- [Action item] Quote verbatim the stretch of the records from the line containing "coordinates (70, 570)." through the end of the records.

- [Exercise material]

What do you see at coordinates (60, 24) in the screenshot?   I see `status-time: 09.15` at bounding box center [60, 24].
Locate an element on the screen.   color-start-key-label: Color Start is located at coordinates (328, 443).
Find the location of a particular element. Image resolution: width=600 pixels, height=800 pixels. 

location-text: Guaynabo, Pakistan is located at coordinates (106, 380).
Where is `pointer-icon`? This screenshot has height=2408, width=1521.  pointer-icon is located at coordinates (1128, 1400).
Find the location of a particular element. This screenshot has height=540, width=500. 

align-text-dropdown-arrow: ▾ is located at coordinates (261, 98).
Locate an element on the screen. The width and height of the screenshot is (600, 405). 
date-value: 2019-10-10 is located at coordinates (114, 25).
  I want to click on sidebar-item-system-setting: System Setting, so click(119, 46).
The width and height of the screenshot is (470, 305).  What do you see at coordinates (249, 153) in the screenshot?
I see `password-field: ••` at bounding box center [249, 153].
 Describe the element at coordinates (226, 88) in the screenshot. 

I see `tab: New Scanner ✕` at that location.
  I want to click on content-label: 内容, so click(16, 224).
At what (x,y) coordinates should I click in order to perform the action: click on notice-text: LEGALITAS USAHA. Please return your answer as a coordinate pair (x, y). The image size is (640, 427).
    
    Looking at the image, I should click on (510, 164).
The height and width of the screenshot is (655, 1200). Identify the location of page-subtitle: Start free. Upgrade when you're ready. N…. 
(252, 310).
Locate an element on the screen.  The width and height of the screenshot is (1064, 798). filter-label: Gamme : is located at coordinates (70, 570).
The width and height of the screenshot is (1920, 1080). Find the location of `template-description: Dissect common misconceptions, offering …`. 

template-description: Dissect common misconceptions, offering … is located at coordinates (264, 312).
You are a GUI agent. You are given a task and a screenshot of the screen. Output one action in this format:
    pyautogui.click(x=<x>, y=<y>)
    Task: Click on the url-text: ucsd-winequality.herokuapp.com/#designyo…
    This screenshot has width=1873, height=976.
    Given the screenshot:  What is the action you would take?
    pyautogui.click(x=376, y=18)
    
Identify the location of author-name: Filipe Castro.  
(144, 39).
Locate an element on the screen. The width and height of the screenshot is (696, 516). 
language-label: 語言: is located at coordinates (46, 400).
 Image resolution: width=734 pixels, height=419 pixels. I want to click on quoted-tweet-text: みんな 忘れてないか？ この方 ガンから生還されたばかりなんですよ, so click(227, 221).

- [Solution to the problem]
Locate an element on the screen.  The width and height of the screenshot is (1064, 798). filter-label: Gamme : is located at coordinates (70, 570).
The width and height of the screenshot is (1920, 1080). Find the location of `template-description: Dissect common misconceptions, offering …`. 

template-description: Dissect common misconceptions, offering … is located at coordinates (264, 312).
You are a GUI agent. You are given a task and a screenshot of the screen. Output one action in this format:
    pyautogui.click(x=<x>, y=<y>)
    Task: Click on the url-text: ucsd-winequality.herokuapp.com/#designyo…
    This screenshot has width=1873, height=976.
    Given the screenshot:  What is the action you would take?
    pyautogui.click(x=376, y=18)
    
Identify the location of author-name: Filipe Castro.  
(144, 39).
Locate an element on the screen. The width and height of the screenshot is (696, 516). 
language-label: 語言: is located at coordinates (46, 400).
 Image resolution: width=734 pixels, height=419 pixels. I want to click on quoted-tweet-text: みんな 忘れてないか？ この方 ガンから生還されたばかりなんですよ, so click(227, 221).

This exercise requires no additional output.